__Goal A__.
Answer these questions from the text on counting adjacent number pairs with bitwise operators:
(i) What must the bitwise AND of the pair come out to?
(ii) What is the name of the variable that the C++ function uses to keep the count of unique pairs?
(iii) Which values of N do the three test cases in the C++ driver code use?
__Goal B__. Continue the text on counting adjacent number pairs with bitwise operators from the point where it stops.

— start of Document section —

Let us consider two numbers a and b. As we know, the sum of these two values can be written as:

  1. a + b = ( a | b ) + ( a & b )
  2. a + b = ( a ^ b )  + 2*( a & b)

So equating 1 and 2 we get:
a | b + (a & b) = a^b + 2 * (a & b) or
a | b = a ^ b + (a & b)  (equation 3)

Since it is said that (a ^ b) = (a | b), from third condition, we can derive:
a * ( a | b ) = b * ( a ^ b ) – ( a | b ) or
a * (a | b) = b * (a | b) – (a | b) or 
a = b – 1 i.e. b – a = 1

Since (a ^ b) and (a | b) are same, so from the 3rd equation we can derive that (a & b) = 0.

So the question finally boils down to figure out the adjacent pair of elements whose bitwise AND is 0.

 Naive Approach using Linear Iteration:

The basic idea to solve this problem is to store count of unique adjacent pairs by iterating over the array using a loop from 1 to N.

  • Initialize a counter variable (say count) to store the count of unique pairs.
  • Start traversing using from i = 1 to N-1:
    • Find the bitwise AND of i and i+1 and if it is 0 increment the count.
  • Return count as the required answer.

Below is the implementation of the above approach.

C++




// C++ code to implement the approach
 
#include <bits/stdc++.h>
using namespace std;
 
// Function to count the number of
// unique pairs that satisfy the conditions
int countPairs(int n)
{
    // stores the count of unique pairs
    int count = 0;
 
    // Traverse from i = 1 to N-1
    for (int i = 1; i < n; i++) {
 
        int ans = (i & (i + 1));
 
        // If AND value is 0,
        // increase count by 1
        if (ans == 0)
            count++;
    }
 
    return count;
}
 
// Driver code
int main()
{
    // First test case
    int N = 8;
    cout << "For N = 8: " << countPairs(N) << "\n";
 
    // Second test case
    N = 1;
    cout << "For N = 1: " << countPairs(N) << "\n";
 
    // Third test case
    N = 2;
    cout << "For N = 2: " << countPairs(N);
 
    return 0;
}


Java




// Java code to implement the approach
 
import java.io.*;
 
class GFG {
 
  // Function to count the number of unique pairs that
  // satisfy the conditions
  static int countPairs(int n)

— end of Document section —
— start of Dataset —

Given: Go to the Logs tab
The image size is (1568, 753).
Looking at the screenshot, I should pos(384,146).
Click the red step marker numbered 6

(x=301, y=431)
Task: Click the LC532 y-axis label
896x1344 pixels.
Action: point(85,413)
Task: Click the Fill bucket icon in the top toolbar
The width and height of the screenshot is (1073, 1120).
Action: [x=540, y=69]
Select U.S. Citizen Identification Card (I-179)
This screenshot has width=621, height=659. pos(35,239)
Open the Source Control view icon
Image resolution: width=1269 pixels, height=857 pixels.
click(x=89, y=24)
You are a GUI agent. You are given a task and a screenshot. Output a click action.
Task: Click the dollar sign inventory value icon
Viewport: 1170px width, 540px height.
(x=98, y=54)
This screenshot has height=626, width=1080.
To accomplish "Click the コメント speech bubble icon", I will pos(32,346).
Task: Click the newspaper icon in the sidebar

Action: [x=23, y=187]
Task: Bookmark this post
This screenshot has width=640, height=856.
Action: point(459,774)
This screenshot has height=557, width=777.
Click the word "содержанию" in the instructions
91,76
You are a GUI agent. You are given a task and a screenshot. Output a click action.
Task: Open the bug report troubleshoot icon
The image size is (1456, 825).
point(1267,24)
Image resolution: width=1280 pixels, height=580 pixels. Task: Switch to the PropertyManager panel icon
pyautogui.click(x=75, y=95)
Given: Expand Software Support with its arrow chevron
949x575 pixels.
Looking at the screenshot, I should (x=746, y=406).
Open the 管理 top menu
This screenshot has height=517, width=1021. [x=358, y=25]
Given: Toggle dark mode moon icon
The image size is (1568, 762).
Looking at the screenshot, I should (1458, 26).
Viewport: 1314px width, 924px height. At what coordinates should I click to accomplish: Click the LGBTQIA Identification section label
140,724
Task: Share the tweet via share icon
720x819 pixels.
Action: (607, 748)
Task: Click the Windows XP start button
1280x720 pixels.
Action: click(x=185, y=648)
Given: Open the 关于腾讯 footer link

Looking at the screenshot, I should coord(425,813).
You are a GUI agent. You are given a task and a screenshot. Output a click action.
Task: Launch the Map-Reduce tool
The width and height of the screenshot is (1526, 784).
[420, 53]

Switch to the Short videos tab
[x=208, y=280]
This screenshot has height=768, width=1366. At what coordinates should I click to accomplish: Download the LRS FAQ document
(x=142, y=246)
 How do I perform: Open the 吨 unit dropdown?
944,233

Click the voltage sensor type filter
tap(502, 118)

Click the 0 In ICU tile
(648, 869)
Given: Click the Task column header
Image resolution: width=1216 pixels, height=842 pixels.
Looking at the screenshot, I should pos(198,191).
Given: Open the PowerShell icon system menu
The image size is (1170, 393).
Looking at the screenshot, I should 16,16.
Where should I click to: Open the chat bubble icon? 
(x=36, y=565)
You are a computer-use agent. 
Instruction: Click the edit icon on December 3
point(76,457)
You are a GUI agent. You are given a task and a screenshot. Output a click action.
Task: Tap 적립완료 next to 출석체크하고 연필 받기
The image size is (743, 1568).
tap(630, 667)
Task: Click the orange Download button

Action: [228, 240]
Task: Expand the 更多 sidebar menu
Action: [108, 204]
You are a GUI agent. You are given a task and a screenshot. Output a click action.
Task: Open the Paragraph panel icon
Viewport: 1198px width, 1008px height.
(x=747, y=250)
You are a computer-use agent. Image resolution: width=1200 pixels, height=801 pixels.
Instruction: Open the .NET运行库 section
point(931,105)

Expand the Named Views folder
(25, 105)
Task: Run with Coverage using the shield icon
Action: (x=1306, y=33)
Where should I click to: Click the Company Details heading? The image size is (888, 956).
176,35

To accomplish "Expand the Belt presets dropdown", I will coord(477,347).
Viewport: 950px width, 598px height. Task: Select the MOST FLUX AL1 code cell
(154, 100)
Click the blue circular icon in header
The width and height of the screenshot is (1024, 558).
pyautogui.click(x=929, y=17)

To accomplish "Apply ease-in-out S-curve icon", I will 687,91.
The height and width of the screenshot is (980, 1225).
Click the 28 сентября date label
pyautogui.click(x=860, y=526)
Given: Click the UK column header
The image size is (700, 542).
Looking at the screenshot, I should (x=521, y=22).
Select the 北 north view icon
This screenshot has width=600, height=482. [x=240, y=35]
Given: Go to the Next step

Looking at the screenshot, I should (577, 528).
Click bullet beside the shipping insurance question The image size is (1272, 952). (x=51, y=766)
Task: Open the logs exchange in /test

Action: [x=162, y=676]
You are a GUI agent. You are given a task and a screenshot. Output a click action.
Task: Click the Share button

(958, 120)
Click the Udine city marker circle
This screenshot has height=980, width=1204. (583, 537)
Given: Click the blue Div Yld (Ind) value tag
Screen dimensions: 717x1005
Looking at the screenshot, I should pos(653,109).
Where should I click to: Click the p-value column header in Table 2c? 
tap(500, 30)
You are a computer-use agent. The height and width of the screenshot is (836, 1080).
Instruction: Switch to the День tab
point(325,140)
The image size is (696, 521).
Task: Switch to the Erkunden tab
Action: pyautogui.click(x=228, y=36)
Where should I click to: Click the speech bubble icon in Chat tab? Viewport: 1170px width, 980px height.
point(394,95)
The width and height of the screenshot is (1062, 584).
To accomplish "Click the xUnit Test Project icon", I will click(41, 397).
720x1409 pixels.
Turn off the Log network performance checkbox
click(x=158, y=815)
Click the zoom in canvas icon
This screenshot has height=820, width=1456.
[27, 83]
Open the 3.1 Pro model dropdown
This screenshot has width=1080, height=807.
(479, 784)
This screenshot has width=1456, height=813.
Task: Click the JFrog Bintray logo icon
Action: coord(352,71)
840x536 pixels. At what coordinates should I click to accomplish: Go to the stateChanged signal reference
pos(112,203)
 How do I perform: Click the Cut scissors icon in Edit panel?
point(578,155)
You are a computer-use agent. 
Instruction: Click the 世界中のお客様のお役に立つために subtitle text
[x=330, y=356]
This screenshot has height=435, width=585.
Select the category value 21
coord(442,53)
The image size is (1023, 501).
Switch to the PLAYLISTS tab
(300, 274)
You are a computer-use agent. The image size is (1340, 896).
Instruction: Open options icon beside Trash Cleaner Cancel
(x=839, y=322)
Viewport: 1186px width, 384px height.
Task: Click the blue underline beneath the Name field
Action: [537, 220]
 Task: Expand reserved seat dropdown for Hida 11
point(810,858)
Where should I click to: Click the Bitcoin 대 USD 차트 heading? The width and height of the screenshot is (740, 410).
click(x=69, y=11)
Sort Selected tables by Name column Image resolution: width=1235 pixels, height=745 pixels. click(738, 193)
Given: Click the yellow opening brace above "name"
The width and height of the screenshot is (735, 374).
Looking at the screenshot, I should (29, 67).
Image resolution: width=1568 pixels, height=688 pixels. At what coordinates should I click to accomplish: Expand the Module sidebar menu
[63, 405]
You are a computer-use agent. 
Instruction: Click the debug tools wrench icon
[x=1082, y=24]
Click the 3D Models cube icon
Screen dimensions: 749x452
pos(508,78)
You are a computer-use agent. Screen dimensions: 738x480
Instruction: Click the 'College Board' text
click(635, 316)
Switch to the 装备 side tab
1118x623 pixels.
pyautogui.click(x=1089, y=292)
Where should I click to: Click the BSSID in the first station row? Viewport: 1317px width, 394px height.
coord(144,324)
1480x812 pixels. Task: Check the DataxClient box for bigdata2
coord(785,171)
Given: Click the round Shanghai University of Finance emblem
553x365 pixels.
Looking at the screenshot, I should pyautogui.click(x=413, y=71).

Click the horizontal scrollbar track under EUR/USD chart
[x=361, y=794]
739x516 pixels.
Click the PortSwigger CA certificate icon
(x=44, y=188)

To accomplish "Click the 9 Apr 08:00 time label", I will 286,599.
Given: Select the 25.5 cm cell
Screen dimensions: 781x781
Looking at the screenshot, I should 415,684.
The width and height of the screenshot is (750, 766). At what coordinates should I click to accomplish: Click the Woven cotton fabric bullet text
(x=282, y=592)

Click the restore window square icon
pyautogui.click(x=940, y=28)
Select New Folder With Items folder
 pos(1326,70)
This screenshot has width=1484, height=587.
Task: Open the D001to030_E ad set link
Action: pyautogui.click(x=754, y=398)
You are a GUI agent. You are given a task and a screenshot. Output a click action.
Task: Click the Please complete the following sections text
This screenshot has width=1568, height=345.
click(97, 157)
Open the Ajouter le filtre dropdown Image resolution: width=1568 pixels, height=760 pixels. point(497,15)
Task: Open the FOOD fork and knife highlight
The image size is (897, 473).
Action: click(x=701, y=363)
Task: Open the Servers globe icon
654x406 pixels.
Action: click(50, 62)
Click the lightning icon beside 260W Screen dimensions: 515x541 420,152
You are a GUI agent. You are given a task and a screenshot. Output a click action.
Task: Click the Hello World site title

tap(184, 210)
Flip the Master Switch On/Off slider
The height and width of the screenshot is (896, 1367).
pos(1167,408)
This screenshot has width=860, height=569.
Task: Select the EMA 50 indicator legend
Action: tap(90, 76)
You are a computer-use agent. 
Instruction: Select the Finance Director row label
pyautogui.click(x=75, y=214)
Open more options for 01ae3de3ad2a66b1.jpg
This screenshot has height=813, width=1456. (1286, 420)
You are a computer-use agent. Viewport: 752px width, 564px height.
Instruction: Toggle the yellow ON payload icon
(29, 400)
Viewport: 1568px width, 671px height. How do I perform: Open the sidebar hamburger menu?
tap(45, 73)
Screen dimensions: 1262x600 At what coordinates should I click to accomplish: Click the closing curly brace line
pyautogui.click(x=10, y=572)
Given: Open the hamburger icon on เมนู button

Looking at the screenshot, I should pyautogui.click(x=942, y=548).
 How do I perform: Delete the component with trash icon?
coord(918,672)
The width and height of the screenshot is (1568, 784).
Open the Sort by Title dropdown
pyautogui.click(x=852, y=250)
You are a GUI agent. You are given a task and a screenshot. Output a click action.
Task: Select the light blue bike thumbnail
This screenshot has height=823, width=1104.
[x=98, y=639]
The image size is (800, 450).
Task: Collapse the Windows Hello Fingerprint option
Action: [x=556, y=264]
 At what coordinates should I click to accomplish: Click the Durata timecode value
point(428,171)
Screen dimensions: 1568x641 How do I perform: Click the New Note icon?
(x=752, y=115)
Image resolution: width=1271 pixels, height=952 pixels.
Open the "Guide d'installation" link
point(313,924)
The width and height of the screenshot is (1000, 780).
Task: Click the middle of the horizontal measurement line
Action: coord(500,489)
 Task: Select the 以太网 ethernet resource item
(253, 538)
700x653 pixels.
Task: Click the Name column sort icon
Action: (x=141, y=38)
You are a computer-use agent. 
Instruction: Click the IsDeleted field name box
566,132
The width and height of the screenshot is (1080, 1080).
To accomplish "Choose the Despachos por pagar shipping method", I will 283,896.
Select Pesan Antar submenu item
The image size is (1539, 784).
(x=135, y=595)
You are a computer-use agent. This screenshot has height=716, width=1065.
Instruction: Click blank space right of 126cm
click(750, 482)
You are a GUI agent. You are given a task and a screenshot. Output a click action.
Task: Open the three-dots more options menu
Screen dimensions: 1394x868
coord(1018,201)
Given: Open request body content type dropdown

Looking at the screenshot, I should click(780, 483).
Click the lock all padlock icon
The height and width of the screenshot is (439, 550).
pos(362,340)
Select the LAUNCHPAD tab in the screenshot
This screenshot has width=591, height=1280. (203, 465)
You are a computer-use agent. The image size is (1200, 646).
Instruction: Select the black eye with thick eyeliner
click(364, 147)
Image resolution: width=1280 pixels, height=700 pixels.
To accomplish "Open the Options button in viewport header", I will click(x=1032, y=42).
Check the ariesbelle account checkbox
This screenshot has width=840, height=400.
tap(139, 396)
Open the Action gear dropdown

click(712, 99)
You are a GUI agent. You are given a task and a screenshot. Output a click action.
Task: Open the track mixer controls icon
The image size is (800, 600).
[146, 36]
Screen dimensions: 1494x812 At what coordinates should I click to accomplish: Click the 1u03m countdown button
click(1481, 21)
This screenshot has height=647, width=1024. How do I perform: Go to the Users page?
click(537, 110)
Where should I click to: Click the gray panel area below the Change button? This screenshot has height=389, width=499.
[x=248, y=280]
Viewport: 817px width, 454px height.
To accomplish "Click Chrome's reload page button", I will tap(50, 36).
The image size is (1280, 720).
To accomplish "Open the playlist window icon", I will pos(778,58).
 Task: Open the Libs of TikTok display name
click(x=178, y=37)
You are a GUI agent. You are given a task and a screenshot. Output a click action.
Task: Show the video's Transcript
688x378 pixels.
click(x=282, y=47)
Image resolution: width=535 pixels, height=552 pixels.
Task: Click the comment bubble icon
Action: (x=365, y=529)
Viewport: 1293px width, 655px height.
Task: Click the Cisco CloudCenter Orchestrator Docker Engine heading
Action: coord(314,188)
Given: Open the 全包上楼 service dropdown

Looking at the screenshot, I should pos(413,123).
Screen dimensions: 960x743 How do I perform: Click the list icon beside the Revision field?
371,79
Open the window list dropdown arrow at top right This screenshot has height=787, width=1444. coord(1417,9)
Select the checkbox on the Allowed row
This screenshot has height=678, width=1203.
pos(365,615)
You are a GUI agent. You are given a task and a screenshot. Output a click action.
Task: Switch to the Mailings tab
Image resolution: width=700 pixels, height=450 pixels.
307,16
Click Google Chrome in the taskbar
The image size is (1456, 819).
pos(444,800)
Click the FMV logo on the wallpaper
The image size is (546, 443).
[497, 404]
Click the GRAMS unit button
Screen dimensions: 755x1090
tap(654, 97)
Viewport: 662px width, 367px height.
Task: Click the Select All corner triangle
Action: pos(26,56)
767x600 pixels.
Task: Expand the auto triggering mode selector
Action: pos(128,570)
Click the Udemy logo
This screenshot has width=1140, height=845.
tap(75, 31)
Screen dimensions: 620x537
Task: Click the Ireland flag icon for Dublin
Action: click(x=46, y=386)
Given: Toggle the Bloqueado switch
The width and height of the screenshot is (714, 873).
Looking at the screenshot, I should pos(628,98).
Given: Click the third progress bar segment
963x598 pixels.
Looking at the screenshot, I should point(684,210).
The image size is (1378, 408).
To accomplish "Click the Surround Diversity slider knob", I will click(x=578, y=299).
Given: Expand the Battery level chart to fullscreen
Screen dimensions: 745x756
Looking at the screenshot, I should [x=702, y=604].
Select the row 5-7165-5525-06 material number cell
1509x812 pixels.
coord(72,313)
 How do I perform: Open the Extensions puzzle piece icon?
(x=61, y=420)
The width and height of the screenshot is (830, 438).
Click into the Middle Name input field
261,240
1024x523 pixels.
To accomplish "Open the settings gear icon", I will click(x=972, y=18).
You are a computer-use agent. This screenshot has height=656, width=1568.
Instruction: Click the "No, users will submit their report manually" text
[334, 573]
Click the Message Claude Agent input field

— end of Dataset —

__Expected answer A__.
(i) 0
(ii) count
(iii) 8, 1 and 2

__Expected answer B__.
  {
    // stores the count of unique pairs
    int count = 0;
 
    // Traverse from i=1 to N-1
    for (int i = 1; i < n; i++) {
      int ans = (i & (i + 1));
 
      if (ans == 0) {
        // If AND value is 0, increase count by 1
        count++;
      }
    }
 
    return count;
  }
 
  public static void main(String[] args)
  {
    // First test case
    int N = 8;
    System.out.println("For N = 8: " + countPairs(N));
 
    // Second test case
    N = 1;
    System.out.println("For N = 1: " + countPairs(N));
 
    // Third test case
    N = 2;
    System.out.println("For N = 2: " + countPairs(N));
  }
}
 
// This code is contributed by lokesh.


Python3




# python code to implement the approach
 
# Function to count the number of
# unique pairs that satisfy the conditions
def countPairs(n):
 
    # stores the count of unique pairs
    count = 0
 
    # Traverse from i = 1 to N-1
    for i in range(1, n):
        ans = (i & (i + 1))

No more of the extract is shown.